Ms. Grimstead actually purchased hers from the CGO (Chief Gasket Officer) of Pandamatenga Industries, Orink Haplinn, himself. Mr. Haplinn had it for personal use in his own private library. The library was well known because of its rooftop pool, that was open to the public. But one day, during routine maintenance, the pool wall ruptured and the library was flooded. So he reluctantly sold the P’tonk-45.

Ms. Grimstead once did a one month road-trip on it. She hated the entire journey, but it was the best month of her lump’s life. The lump went on to narrate a journal about it, transcribed by Mrs. Belch-Hick, which became a bestseller. Ms. Grimstead refused to purchase it.

Ratchet-raptor

1 or 2 seater titanium/carbon-fibre hover-bird. Highly mobile and can fly fast. Can reach altitudes of 800 feet and has a cruising speed of 80mph. Battery lasts 3 hours in full flight mode. Deployable in 3 seconds. Packable in 5 seconds. When packed, it’s about the size of a golf ball. Dash usually has one in his back-pack.

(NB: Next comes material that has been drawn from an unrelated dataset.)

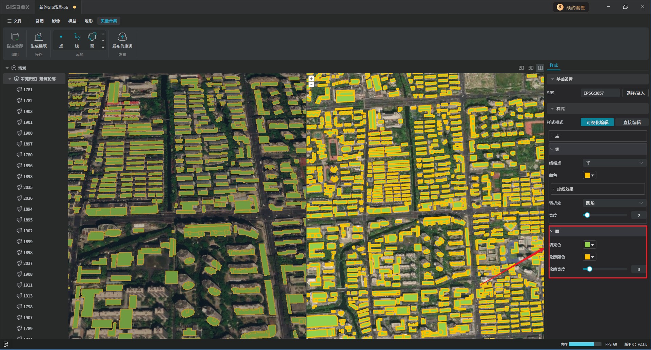
Task: Open the log icon in the status bar
Action: tap(6, 344)
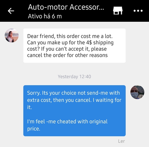
Task: Open the seller's store via shop icon
Action: [118, 10]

The first ever Ratchet-Raptor was test piloted by James Hogsbottom. On its maiden flight the navigation Nyeffy-Gimble was on the wrong setting (18 instead of 16) and he crashed into an osteop milking-shed on a neighbouring farm. Luckily he wasn’t injured in the crash, but there were over 200 osteops in the shed at the time, and they got such a fright that they began a stampede. It’s actually known in the history books as the Great Osteop Stampede of 2008. The osteops ran so far that a squadron of police triplocopters and triplo-triplocopters had to retrieve them individually. The farmer, a woman by the name of Jezebel-the-Magnificent, was initially going to sue Mr. Hogsbottom, but then she was interviewed on TV. She was so happy to have been on TV that she forgave him, and they are good friends to this day.

Ratchet Raptors are manufactured by Raptor Industries under license from G. & J. Tarrow Siblings Inc. (manufacturers of triplocopters).